## ZU BEARBEITENDE AUFGABEN
a) Welche Sperrung hat die Leiterin der Kindertagesstätte laut dem Forumsthread zur Dialereinwahl sofort beantragt?
b) Schreib den Forumsthread zur Dialereinwahl beginnend mit „Mit etwas Glück“ und weiter bis einschließlich „haudraufundschluss (10 Mai 2004)“ noch einmal ab und tausche dabei „Chancen“ gegen „Aussichten“.

## ZU LESENDER AUSZUG
# # #

# Dialereinwahl bei H......de



## Anonymous (10 Mai 2004)

Auch ich (Leiterin der Kindertagesstätte) bin von der T-Com darüber informiert worden, dass mit der nächsten Rechnung eine größere Summe auf uns zu kommt, die sich ergeben hat durch einen Besuch auf der Seite H.......de. Ich habe mich dort eingewählt um zu einem Thema, welches wir mit den Kindern behandeln Informationen zu erhalten. Ich erhielt die Meldung, dass ich um an Informationen zu gelangen ein kostenfreies Programm downloaden müsse. Dieses habe ich dann auch mit OK bestätigt. Der Download hat jedoch nicht funktioniert und ich wurde mehrfach aufgefordert es erneut zu versuchen. Was ich - leider - auch getan habe! Für mich war zu keiner Zeit ersichtlich, dass ich diesen Service, der ohnehin nicht stattgefunden hat, auch  noch bezahlen muß! Da wir eine Kindertagesstätte in Elterninitiative und somit finanzschwacher Träger sind, können wir uns eine so hohe Rechnung (ca. 300,--) natürlich nicht leisten - zumal wir nicht eine einzige Information erhalten haben! Es wäre schade, wenn wir aus diesem Grunde das Internet nicht mehr nutzen können um wichtige und auch hilfreiche Informationen für unsere tägliche Arbeit abzuruen. 
Natürlich habe ich sofort die Sperrung für kostenpflichtige Nummern beantragt - aber eine Unsicherheit bleibt trotzdem!
Kann mir vielleicht jemand einen Tip oder Rat geben, wie ich mich nun verhalten muß, um diesen hohen Betrag nicht zahlen zu müssen?
Vielen Dank im vorraus!

Conny

_editiert , siehe Nutzungsregel  tf/mod_


----------



## Anonymous (10 Mai 2004)

Wenn es sich um einen Dialer von Intexus handelt, würde ich den GF informieren.

*[]*

Hein

_[Edit: Siehe NUB - HDUS]_


----------



## News (10 Mai 2004)

Mit etwas Glück handelt es sich um einen der rückwirkend un-registrierten Dialer (siehe Datenbank der RegTP, falls die Rufnummer bzw. der Hashwert des Dialers noch verfügbar ist).

Falls die Seite Hausau****** war, stehen die Chancen recht gut.

http://www.regtp.de/mwdgesetz/start/fs_12.html


----------



## haudraufundschluss (10 Mai 2004)

@Kita Wirbelwind:

Wie News bereit angedeutet hat. Wenn Du die vollständige Rufnummer hast, dann überprüfe sie mal in der Datenbank:

http://bo2005.regtp.de/prg/srvcno/dialer.asp


----------



## [email protected] (10 Mai 2004)

Wende dich an den jeweiligen Dialeranbieter, in diesem Fall wahrscheinlich Intexus.

# # #

## VORLIEGENDE DATENSÄTZE
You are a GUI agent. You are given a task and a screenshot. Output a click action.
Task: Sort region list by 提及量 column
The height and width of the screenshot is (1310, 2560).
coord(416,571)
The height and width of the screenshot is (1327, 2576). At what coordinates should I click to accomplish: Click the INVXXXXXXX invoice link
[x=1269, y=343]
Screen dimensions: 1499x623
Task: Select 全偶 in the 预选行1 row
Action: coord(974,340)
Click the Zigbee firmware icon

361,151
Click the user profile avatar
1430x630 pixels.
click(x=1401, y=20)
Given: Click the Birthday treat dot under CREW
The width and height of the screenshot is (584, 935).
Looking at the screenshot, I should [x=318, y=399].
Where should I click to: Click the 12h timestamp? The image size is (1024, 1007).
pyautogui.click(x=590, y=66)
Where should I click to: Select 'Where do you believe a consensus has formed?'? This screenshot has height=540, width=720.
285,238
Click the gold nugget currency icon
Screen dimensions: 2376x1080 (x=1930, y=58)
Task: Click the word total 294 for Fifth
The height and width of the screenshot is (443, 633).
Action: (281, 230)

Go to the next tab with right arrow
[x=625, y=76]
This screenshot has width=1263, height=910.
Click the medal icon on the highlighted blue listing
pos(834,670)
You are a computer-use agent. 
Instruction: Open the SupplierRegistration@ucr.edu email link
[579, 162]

# # #

## ANTWORTEN JE AUFGABE
a) Die Sperrung für kostenpflichtige Nummern.

b)
Mit etwas Glück handelt es sich um einen der rückwirkend un-registrierten Dialer (siehe Datenbank der RegTP, falls die Rufnummer bzw. der Hashwert des Dialers noch verfügbar ist).

Falls die Seite Hausau****** war, stehen die Aussichten recht gut.

http://www.regtp.de/mwdgesetz/start/fs_12.html


----------



## haudraufundschluss (10 Mai 2004)